Concrètement, cet examen se fait via le traitement des questions en suspens liées à l’accès aux deux marchés respectifs, notamment en matière de textile, de produits agricoles, de normes sanitaires et phytosanitaires, des services, de l’investissement ainsi que le renforcement de la coopération en matière de travail, et d’environnement. A cet effet, des sous-comités sectoriels se réunissent de façon régulière. ◆

 


Hassan Sentissi, président de l'Association marocaine des exportateurs (ASMEX)

«L’ALE Maroc-USA devrait être revu»

 

Finances News Hebdo : En tant que président des exportateurs marocains, estimez-vous que l’ALE entré en vigueur en 2006, a permis d’exporter davantage aux USA ?

Hassan Sentissi : L’ALE avec les USA n’a pas vraiment bénéficié, à l’instar des autres accords, aux exportateurs marocains. Ce sont les exportateurs américains qui en ont bénéficié le plus. Les exportateurs marocains sont orientés beaucoup plus sur les marchés de l’Union européenne vu la proximité, l’historique, et la maîtrise des normes. L’accès au marché des USA nécessite une adaptation par rapport aux exigences normatives et aux habitudes de consommation. S’ajoute à cela la taille du marché par rapport à notre tissu, composé essentiellement de PME et de TPE. Cela dit, quelques entreprises qui sont comptées sur le bout des doigts, ont réussi à pénétrer ce marché et se sont positionnées sur des niches importantes : agroalimentaire, pêche, habillement, produits de terroir, etc. Mais nous aimerions voir ce nombre augmenter. L’ALE a permis, par ailleurs, d’attirer des investisseurs américains au Maroc.

 

F.N.H. : Après 16 ans d’existence n’est-il pas venu le moment de revoir cet ALE afin de tenir compte de la nouvelle structure des exportations marocaines ? 

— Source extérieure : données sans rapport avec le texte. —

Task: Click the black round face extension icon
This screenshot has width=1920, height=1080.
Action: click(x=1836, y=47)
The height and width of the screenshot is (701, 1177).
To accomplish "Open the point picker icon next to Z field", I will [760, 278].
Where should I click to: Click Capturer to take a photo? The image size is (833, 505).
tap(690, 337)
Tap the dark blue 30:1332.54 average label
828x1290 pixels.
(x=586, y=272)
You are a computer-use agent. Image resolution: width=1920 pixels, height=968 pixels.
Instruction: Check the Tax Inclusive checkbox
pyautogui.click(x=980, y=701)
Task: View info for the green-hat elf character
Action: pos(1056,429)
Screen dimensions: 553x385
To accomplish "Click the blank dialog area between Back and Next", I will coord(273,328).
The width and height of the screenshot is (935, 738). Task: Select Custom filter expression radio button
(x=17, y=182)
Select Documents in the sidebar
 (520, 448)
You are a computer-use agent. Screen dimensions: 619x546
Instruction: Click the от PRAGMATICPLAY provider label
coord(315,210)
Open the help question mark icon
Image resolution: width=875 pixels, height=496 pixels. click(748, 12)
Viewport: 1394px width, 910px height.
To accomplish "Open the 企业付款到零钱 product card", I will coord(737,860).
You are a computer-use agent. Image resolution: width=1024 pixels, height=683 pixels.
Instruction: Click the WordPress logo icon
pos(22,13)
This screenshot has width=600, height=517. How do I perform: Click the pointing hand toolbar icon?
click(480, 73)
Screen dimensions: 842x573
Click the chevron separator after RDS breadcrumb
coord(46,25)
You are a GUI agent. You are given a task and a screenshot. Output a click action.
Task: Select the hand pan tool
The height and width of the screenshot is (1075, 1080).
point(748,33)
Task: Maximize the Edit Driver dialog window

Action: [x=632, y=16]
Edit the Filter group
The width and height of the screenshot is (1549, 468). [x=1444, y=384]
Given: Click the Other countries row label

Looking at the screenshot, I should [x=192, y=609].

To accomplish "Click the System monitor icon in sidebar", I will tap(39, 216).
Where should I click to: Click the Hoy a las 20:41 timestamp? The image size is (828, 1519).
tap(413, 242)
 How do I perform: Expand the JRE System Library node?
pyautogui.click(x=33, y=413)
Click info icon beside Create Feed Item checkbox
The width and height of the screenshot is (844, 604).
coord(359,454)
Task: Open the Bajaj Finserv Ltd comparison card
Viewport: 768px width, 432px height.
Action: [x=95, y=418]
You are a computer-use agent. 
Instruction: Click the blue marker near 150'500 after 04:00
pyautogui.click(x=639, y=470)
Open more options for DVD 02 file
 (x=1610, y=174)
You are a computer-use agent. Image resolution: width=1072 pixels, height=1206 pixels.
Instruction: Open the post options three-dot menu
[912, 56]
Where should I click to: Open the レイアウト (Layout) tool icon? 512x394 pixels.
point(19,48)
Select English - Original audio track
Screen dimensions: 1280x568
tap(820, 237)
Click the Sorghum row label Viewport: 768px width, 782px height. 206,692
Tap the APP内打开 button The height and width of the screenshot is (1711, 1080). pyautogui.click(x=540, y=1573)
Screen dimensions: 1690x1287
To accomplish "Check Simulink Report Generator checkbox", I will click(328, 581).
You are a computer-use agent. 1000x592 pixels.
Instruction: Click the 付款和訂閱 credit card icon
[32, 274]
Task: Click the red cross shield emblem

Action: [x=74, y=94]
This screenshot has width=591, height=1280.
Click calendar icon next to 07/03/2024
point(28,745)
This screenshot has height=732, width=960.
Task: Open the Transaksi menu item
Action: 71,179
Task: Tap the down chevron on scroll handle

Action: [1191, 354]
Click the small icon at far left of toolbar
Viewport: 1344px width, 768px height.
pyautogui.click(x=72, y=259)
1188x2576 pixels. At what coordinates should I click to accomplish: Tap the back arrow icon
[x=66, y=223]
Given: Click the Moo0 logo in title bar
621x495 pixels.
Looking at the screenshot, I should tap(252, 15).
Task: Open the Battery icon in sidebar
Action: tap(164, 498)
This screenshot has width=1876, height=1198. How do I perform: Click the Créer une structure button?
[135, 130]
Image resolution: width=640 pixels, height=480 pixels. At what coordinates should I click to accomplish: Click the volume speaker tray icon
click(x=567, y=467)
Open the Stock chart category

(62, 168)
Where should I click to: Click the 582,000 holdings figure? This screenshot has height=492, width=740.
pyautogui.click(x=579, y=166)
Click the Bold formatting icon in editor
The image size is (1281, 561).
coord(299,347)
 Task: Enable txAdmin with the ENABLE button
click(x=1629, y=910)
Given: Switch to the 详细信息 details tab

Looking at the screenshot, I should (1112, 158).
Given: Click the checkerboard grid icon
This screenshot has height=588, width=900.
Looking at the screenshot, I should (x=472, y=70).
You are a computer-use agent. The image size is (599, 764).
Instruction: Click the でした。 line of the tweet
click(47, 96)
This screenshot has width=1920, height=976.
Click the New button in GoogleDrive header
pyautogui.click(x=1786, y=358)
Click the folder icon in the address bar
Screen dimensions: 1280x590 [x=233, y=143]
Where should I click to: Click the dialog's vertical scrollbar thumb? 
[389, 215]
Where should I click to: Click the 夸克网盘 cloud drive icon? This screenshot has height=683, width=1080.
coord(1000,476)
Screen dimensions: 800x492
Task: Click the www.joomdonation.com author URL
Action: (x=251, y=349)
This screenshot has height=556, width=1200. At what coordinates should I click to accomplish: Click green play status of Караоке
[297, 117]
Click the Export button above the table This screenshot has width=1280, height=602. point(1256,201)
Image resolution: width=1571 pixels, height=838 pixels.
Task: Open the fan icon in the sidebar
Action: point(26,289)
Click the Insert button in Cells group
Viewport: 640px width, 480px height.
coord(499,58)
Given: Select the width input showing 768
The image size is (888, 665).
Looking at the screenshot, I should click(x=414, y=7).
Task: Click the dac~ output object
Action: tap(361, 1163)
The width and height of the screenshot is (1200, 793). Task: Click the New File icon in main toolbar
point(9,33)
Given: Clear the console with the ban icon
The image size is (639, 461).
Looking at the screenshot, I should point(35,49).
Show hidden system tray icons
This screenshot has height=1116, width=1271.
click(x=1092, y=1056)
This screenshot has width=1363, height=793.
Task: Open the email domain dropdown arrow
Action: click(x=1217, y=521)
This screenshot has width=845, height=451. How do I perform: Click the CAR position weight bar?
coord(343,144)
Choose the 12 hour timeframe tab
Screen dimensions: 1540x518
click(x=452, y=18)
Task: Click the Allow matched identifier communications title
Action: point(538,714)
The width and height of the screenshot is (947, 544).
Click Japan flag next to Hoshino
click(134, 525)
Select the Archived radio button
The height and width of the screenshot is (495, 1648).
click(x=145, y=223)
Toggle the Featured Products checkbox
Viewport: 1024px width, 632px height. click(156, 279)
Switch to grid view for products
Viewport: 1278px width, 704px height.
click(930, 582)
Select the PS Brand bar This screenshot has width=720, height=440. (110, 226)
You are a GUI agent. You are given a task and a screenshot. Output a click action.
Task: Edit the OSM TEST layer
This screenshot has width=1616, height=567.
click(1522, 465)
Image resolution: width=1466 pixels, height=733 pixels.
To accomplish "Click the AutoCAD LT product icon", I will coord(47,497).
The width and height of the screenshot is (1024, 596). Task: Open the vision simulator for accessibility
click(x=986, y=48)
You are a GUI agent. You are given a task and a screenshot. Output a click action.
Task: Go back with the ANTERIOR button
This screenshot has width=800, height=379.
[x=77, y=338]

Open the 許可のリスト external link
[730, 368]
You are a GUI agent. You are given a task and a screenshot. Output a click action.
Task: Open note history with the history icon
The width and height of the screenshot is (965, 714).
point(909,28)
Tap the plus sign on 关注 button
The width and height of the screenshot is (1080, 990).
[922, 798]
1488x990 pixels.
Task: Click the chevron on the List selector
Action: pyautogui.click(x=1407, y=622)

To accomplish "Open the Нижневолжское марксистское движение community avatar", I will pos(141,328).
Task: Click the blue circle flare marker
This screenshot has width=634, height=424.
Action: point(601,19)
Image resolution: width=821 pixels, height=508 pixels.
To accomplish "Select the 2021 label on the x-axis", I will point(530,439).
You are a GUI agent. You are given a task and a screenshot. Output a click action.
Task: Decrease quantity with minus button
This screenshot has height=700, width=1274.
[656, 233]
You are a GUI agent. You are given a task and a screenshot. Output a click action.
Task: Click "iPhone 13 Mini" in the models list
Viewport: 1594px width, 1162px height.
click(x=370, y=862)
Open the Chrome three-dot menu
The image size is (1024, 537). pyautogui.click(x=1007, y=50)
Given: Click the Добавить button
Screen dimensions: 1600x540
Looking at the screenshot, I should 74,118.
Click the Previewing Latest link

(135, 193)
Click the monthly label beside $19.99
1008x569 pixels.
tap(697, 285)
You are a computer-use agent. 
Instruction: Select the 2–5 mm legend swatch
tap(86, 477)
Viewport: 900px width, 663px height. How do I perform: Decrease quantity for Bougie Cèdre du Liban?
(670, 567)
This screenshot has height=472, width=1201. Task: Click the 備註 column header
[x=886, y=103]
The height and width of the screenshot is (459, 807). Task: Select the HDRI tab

H. S. : Absolument, je pense qu’il est temps d’évaluer les retombées de cet accord, d’en tirer les enseignements et de prendre en considération les résultats de l’étude menée par l’Asmex pour le recensement de l’offre exportable nationale.

L’accord devrait être revu afin de prendre en considération la structure des entreprises marocaines. Le secteur privé devrait être associé aux négociations pour exprimer sa position et ses attentes.

 

F.N.H. : Quelle lecture portez-vous sur la spécificité du marché de l’Amérique du Nord et quelles sont les chances des exportateurs marocains d’y faire leur place (USA, Canada) ?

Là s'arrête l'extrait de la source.